К этому нас приводят намеки и ребусы, которые не всегда легко обнаружить. Вспоминается другая книга, которая состоит исключительно из ребусов, — «Бдение у гроба Финнегана» Джойса. Но Джойс занят коллективным опытом всего человечества за пять тысяч лет, когда читаешь его роман, приходит на ум и «Одиссея», и «Чистилище», и Периодическая система Менделеева, и «Дева Радужных Ворот» Соловьева; он отрицает ассоциации идей и идет от одного словесного каламбура к другому. Набоков же не интересуется коллективным опытом, для него цепь ассоциаций всех возможных родов есть основа творчества, как и память, и он не ставит перед собой контрапунктных задач. И в то время, как Джойс на каждой странице своего романа вплетает китайский и санскритский языки в общую систему индоевропейских языков, Набоков говорит: «Я оставил мой родной язык, мой вольный, богатый и бесконечно послушный русский язык для… английского, лишенного всей этой аппаратуры: зеркала, полного загадок, заднего фона из черного бархата, всех подразумеваемых ассоциаций и традиций, — аппаратуры, которой туземный фокусник с развевающимися фрачными фалдами умеет волшебно пользоваться, переступая пределы унаследованного им сокровища так, как ему вздумается».

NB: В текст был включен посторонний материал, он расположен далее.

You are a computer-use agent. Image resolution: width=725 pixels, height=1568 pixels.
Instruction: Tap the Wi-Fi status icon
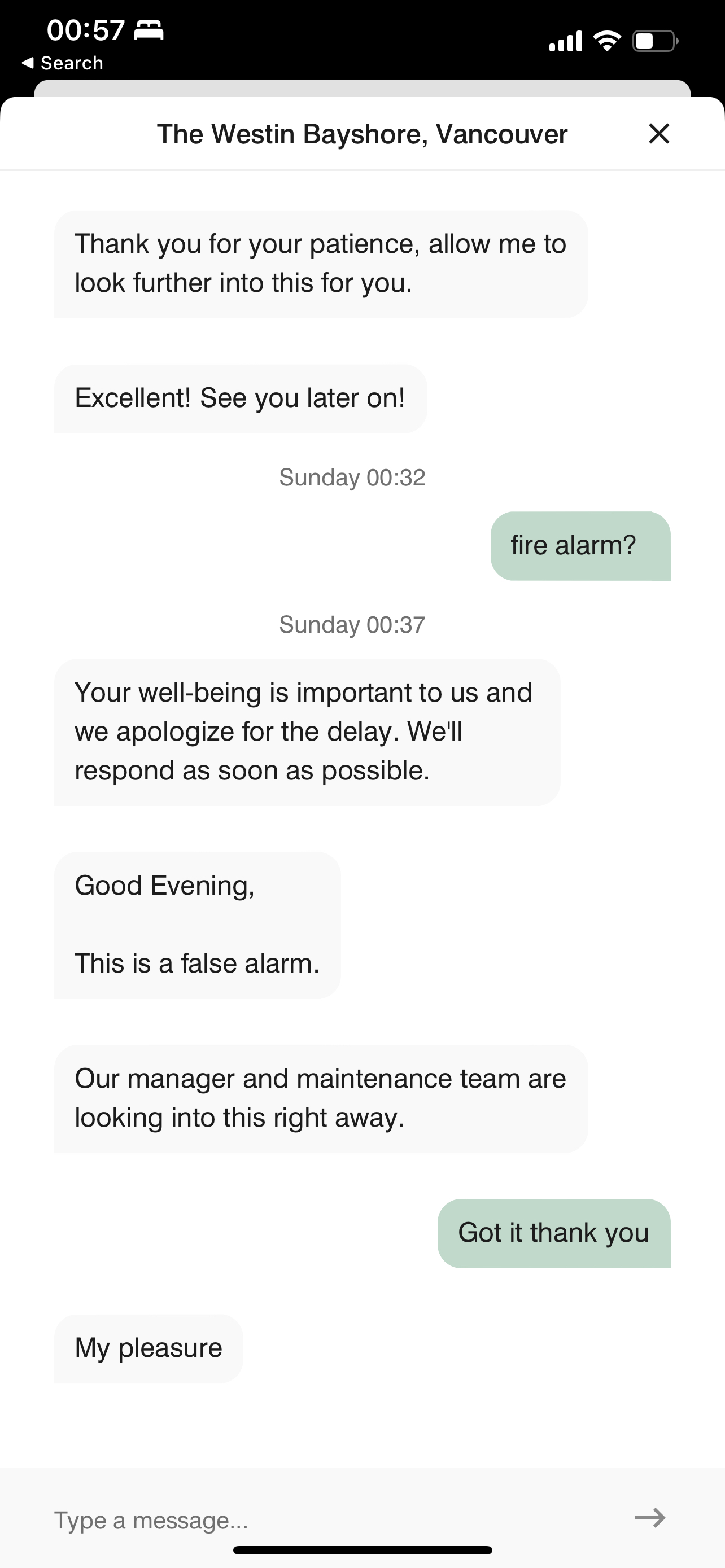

Но несмотря на эту разницу, у обоих авторов под текстом, за текстом, между текстом и над текстом больше, чем в тексте самом. Оба ушли от старой поэтики, для обоих реалистическая основа искусства расшатана (отчасти, конечно, ими же самими), разложилась, и из этого тлена возникла другая (с их помощью, конечно). «Такие, как мы с тобой, старят мир», — сказал однажды влюбленный герой своей подруге, и Джойс, и Набоков — оба «старят мир». Но не пора ли миру и в самом деле выйти из пеленок? И тогда, может быть, понятнее станет тот «культ настоящего», о котором еще Герцен говорил в первой главе «С того берега». Он не был услышан в должную меру, как не был услышан и Белый, тоже — в стихах и прозе — мятущийся между мерой и судорогой и тоже, как и Набоков, каждой строкой своей свидетельствующий о цельном и свободном эстетическом замысле своих вещей, об их динамике, когда акт творчества несется сам и несет нас своей силой. Мы присутствуем при тайне, которая для нас становится явной: вот создается слово, вот символ, вот мысль, которая еще никогда не была выражена, и мы убеждаемся, что материал обладает своей истиной, когда он сливается с замыслом.